There’s a hard-to-define quality that can’t be found on a flight chart or listed in an airport directory.

“DOWN THERE ON THE RIGHT: THAT'S WHERE MY GRANDFATHER'S airstrip was,” says Bruce Dickenson, banking sharply. Under the right wing of White Bear, a 59-year-old Howard DGA 15 monoplane, we spot a small sandy rectangle cut out of the underbrush. No traces of a landing area remain.

Directly beneath us the Santa Clara River meanders through its valley, and on both sides commercial groves and pastures blanket the sloping southern California landscape. Three miles straight ahead, the valley narrows where the river, a freeway, and the town of Santa Paula come together. Between the river and the highway is runway 22 of Santa Paula Airport, one of the most enduring and colorful of America’s old-time, small-town airfields. But Santa Paula Airport was actually born here, upriver—out of a catastrophe and one man’s desire to fly.

Dickenson’s grandfather, Ralph Dickenson, was a prosperous rancher with land along the river bank. Like most of the country, he was inspired by Charles Lindbergh’s 1927 transatlantic flight, so he joined like-minded local farmers to form an aeronautics club. Ralph traveled 50 miles to Los Angeles to take flying lessons from a former World War I ace named Hal Rouse. After eight hours of instruction, he bought an International biplane and brought it back to his ranch, where he had carved out an airstrip and built a hangar. Soon, several other farmers bought airplanes and used his airstrip.

On March 12, 1928, just before midnight, the St. Francis dam, 40 miles to the northeast, collapsed. A full reservoir released a huge wall of water. Mud and debris swept down the Santa Clara River valley, destroying everything in its path and killing at least 500 people. The flood swallowed up Ralph Dickenson’s airstrip, taking his hangar and the biplane with it. Afterward, he found the hangar half a mile downstream, the aircraft still inside, only lightly damaged.

The club members now regarded the building of a new airport with some urgency, and Ralph Dickenson agreed to raise money for it. With $1,000 each from 19 investors, he formed the Santa Paula Airport Association and purchased a tract of flood-damaged land just south of Harvard Boulevard in the town of Santa Paula. Volunteers did most of the preparation, working day and night. Farmers brought tractors to grade the land. Dirt for fill was donated by local packing houses. Two companies provided oil to surface the landing strip, which was 1,530 feet long at completion. Cash donations were used to pay kids to pull weeds, clear rocks, and stomp gopher holes—50 cents a day or a free airplane ride.

The dedication took place August 8 and 9, 1930. The airport’s eight hangars, including three that were salvaged from the flooded Dickenson ranch, were draped with patriotic bunting.

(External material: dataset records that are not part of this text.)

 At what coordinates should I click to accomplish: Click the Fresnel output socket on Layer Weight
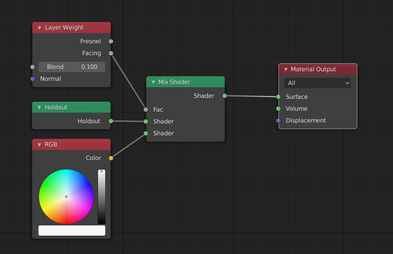[111, 41]
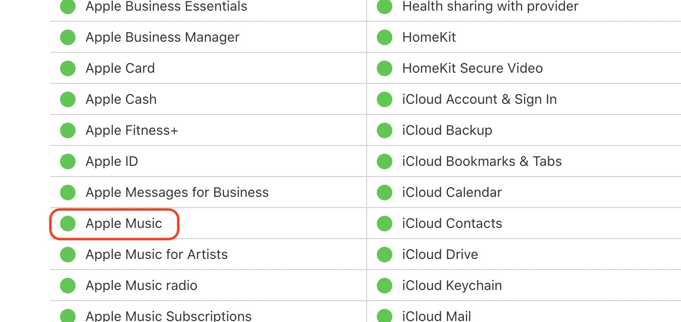The height and width of the screenshot is (322, 681).
Task: Select the Apple Music service entry
Action: 124,224
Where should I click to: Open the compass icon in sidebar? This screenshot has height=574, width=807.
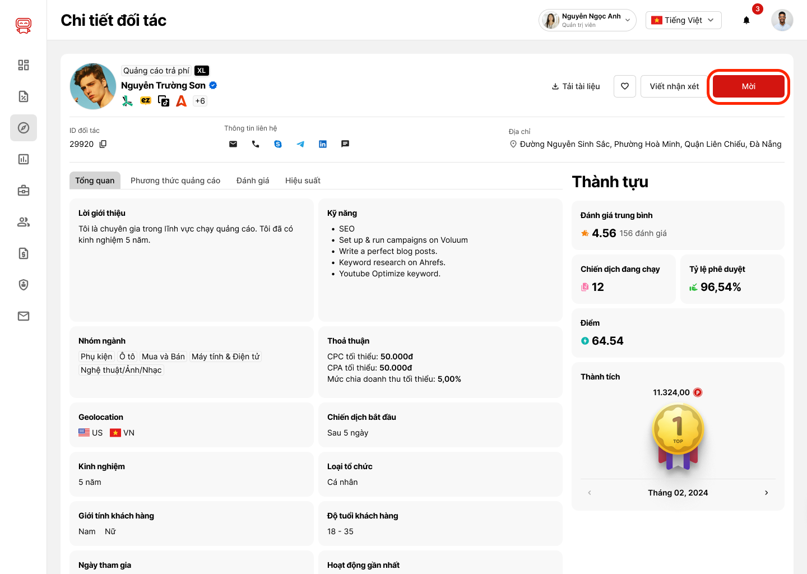click(x=24, y=128)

Six thousand spectators turned out to watch glider flights, parachute jumps, and air races. The high school band played. Local aviator Edith Bond and movie stunt pilot Garland Lincoln thrilled the crowd with flying stunts.

Today you can get a glimpse of this opening day in the flickering, grainy images of old black-and-white movies when you visit one of the hangars of the Aviation Museum of Santa Paula. There’s dapper racing pilot Roscoe Turner and a closeup of his pet lion cub, Gilmore, caught blinking at the camera; a grinning Pancho Barnes in boots and jodhpurs, proprietress of the Mojave desert’s Happy Bottom Riding Club; and an early Goodyear blimp sailing overhead. All in all, a very big day for a small airport.

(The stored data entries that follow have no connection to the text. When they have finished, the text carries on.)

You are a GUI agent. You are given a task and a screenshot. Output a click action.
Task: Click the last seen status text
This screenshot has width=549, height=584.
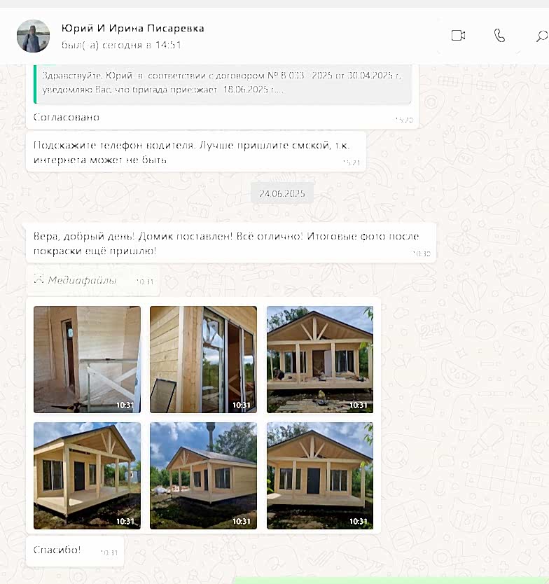tap(121, 45)
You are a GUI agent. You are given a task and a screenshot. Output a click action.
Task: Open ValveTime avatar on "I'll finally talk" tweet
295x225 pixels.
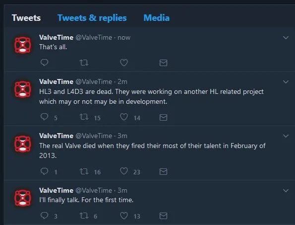[x=23, y=198]
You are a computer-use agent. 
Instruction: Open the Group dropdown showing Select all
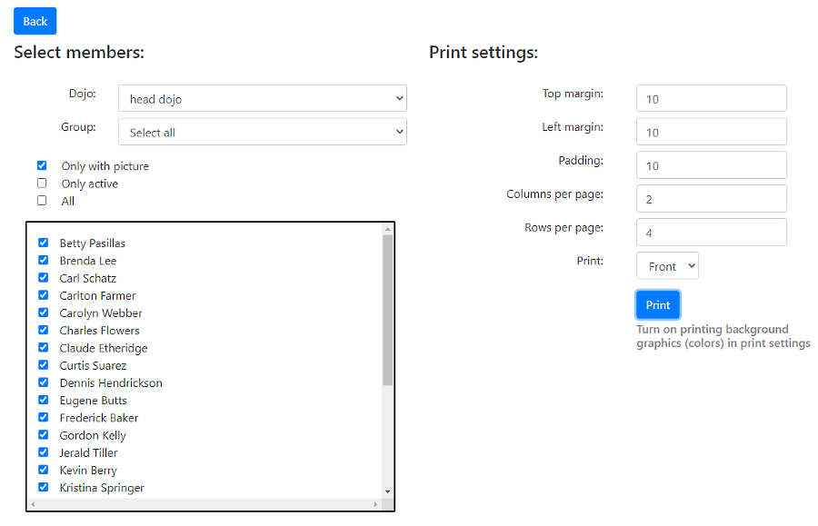point(263,132)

Bruce Dickenson’s late father, Don, purchased White Bear, the 1944 Howard, in 1954. “I sat in this seat when I was 16 years old,” Bruce tells me, adding, “and I threw up over there when I was four.” A disembodied voice on the radio announces its position in the traffic pattern on the downwind leg, parallel to the runway. We spot a Cessna below at 600 feet, scooting along against the backdrop of South Mountain, which looms to our left. “He’s a foreigner,” Bruce observes. “We don’t like to get that close to the airport, but they’re afraid of that mountain, I guess.”

Below are the angled rows of hangars. The original eight have grown to 109, and at present Santa Paula is home to about 300 aircraft. Still, it is very much Ralph Dickenson’s airport, and almost everybody likes it that way. No corporate jets are going to intrude here because the runway will probably never be longer than the current 2,650 feet. There are no runway lights, no air traffic control tower, and no beacon. Aircraft tie-down fees are $25 a month, and hangars can be purchased only by licensed pilots with flyable aircraft. The only paid employees have been part-time bookkeepers; the airport managers, almost without exception, have been volunteers.

The best time to visit Santa Paula is on the first Sunday of the month. Visitors are welcome at any time, but on first Sundays owners open up hangar doors and wheel out their aircraft in order to take advantage of a California law exempting antique airplanes (those at least 35 years old) from a personal property tax if they are publicly displayed at least 12 days a year. Since 1988, “First Sunday at Santa Paula” has turned into a festive tradition, drawing aviation lovers—and their kids—to wander along the rows of hangars and watch pretty little airplanes take off and land.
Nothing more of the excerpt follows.